[To-do list]
A: In the passage on discourse markers, rewrite the paragraph beginning "Figure 4 represents the functions of" as a short list that gives each function of "I think" with its percentage.
B: List every discourse marker whose frequency is given in the passage on discourse markers, along with its token count.

[Passage shown]

===============

5 Quantitative analysis

This study was done in two phases of quantitative and qualitative analysis. As for the quantitative analysis, the frequency of each of the discourse markers was calculated separately through the whole corpus. The results are presented in the following tables. The data analysis was done through SPSS version 26.

Table 2 demonstrates the frequency of discourse markers in the corpus. As can be seen, there were 8037 tokens of discourse markers from among which “you know” was the most frequent one with 3188 tokens followed by “I think” and “I mean” with 2578 and 1786 tokens. The least frequent type of discourse marker was “you see” with only 485 tokens.

Table 2 Frequency of discourse markers in the corpus

Figure 1 shows the functions of the “you know” discourse marker. As can be seen from among seven functions, hesitation markers and asking for acceptance were the two most frequent functions with 25% and 20%, respectively, followed by clarification function and repairs as the third used discourse markers (14%). Next were contrastive function and elaboration function with 10% followed by exemplification as the least frequent function (4%).

Fig. 1
figure 1

Functions of “you know” discourse marker

Figure 2 indicates the functions of “you see” discourse marker. As can be seen, from among these functions, indication of objects and explanations were the most frequent discourse markers (20%) followed by checking comprehension as the second most frequent function (19%). With 10%, introducing new topic, hesitation markers, and exemplification were the third most frequent functions. Emphatics function with only 9% was the least frequent function.

Fig. 2
figure 2

Functions of “you see” discourse marker

Figure 3 indicates the functions of “I mean” discourse marker with their frequency. As can be inferred, clarification and explanation were the most frequent function with 24% followed by elaboration and emphatic lexis with 19%. In the third rank was exemplification with 15%. The least used functions were hesitation and contrasting ones with 10%.

Fig. 3
figure 3

The functions of “I mean” discourse marker in the corpus

Figure 4 represents the functions of “I think” with four ones. As can be inferred from the figure, personal opinion with 44% was the most frequent function followed by concluding remarks and hesitation remarks as the second most frequent functions (20%). The least used function was factual information with 15%.

Fig. 4
figure 4

The functions of “I think” discourse marker

6 Qualitative analysis

Once the quantitative analysis was done, the qualitative analysis was conducted through close reading of the concordance lines. It is worth mentioning that 30% of the concordance lines were randomly selected through shuffling technique of the corpus software to unpack the functions of discourse markers.

7 Functions of “you know” discourse marker

The first discourse marker that was studied in this research was “you know.” The close reading of the concordance lines showed that there were 7 various functions in relation to “you know” discourse marker. The functions were as the following:

  1. 1:

    Hesitation markers, pauses, and restarts

The first function in relation to “you know” discourse marker is hesitation, pause, and restates. It is worth mentioning that this function is one that usually overlaps the other functions such marker has in its discourse situation. As can be seen in the excerpt, the speaker is searching for a reason, and it seems probable that “you know” is used with a repetition of the initial word of the reason statement, i.e., “we,” to stall for time, find a suitable way to express a negative point.

  • Example 11

you have so in actual fact we did not learn anything so what did you learn how to do it better next time I reckon if we did it again though we’d just do the same because we you know we did not have an idea of we just did not think about.

===============

[Items from a dataset]
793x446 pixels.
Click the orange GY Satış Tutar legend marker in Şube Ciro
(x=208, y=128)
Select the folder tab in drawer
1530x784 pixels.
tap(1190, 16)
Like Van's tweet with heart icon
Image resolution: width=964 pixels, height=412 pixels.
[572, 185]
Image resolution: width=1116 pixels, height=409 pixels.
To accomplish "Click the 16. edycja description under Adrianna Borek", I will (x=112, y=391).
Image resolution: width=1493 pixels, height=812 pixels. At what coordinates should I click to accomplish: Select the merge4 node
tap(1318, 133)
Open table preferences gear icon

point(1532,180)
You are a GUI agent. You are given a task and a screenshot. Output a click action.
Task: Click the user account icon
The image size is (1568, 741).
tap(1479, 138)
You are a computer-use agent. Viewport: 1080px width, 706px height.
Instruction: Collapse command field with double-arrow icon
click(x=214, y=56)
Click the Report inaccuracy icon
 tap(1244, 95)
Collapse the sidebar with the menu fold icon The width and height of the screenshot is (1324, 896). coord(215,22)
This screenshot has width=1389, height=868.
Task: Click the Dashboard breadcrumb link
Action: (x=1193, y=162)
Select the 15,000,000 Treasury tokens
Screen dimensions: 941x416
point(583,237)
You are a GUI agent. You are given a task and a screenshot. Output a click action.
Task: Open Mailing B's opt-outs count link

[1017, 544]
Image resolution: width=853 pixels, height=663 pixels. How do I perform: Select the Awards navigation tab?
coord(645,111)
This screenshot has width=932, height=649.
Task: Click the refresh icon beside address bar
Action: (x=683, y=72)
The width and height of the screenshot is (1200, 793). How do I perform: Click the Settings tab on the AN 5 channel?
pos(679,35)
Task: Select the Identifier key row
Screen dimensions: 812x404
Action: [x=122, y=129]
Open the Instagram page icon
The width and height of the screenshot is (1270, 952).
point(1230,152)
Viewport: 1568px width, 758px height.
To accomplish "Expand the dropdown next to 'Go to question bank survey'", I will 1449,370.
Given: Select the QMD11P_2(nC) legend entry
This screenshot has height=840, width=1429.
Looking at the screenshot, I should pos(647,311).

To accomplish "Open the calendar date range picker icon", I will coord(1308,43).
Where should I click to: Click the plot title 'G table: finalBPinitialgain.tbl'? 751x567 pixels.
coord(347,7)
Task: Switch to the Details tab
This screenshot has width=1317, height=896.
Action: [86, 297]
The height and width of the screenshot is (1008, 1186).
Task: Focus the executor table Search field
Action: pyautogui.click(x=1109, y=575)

===============

[Per-task outputs]
A:
Functions of "I think":
- Personal opinion: 44%, the most frequent
- Concluding remarks: 20%
- Hesitation remarks: 20%
- Factual information: 15%, the least used

B:
- "you know": 3188 tokens
- "I think": 2578 tokens
- "I mean": 1786 tokens
- "you see": 485 tokens